Job ▸
Write out the material below verbatim, from its first line through the line containing "The height and", including both of those lines.

Saved data entries
↓↓↓

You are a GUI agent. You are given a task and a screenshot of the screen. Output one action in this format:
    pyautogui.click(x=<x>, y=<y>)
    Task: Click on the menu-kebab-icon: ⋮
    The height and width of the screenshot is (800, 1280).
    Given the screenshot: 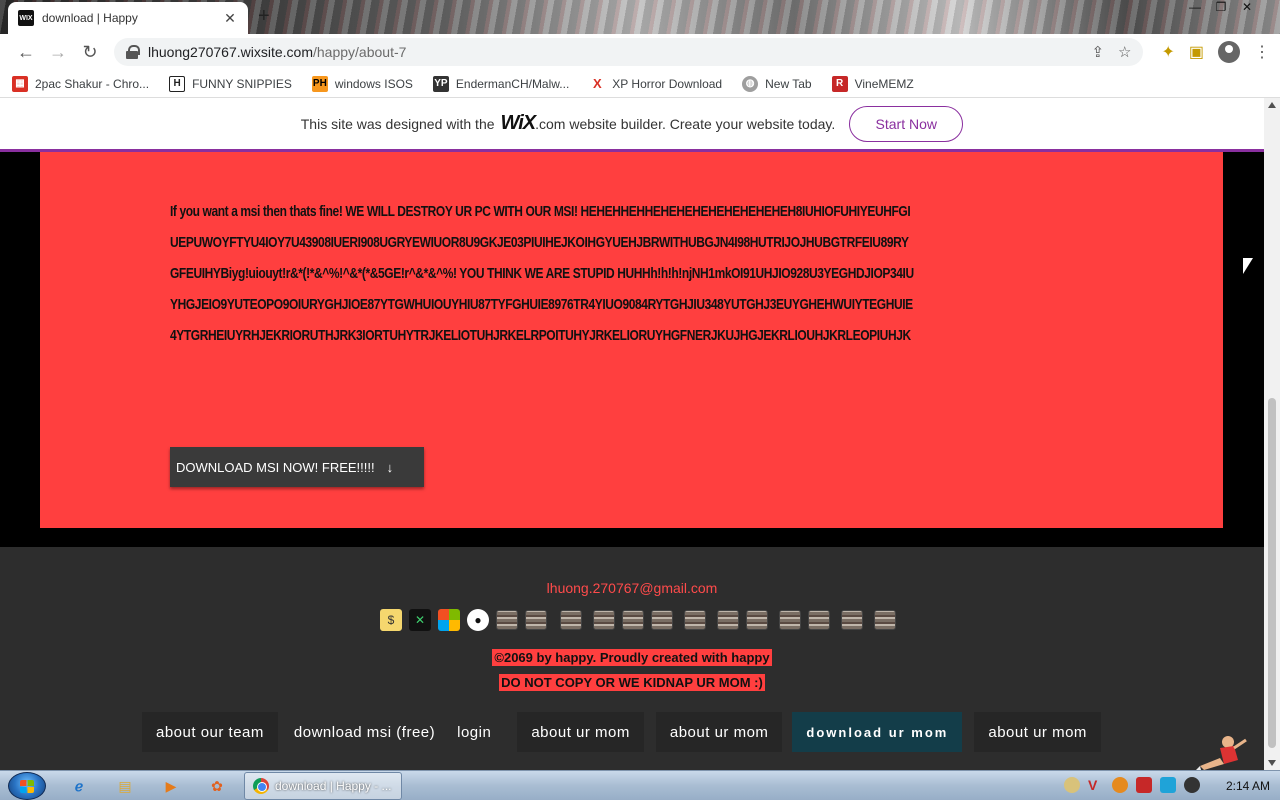 What is the action you would take?
    pyautogui.click(x=1262, y=52)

↑↑↑

Answer to this problem ▸
You are a GUI agent. You are given a task and a screenshot of the screen. Output one action in this format:
    pyautogui.click(x=<x>, y=<y>)
    Task: Click on the menu-kebab-icon: ⋮
    The height and width of the screenshot is (800, 1280).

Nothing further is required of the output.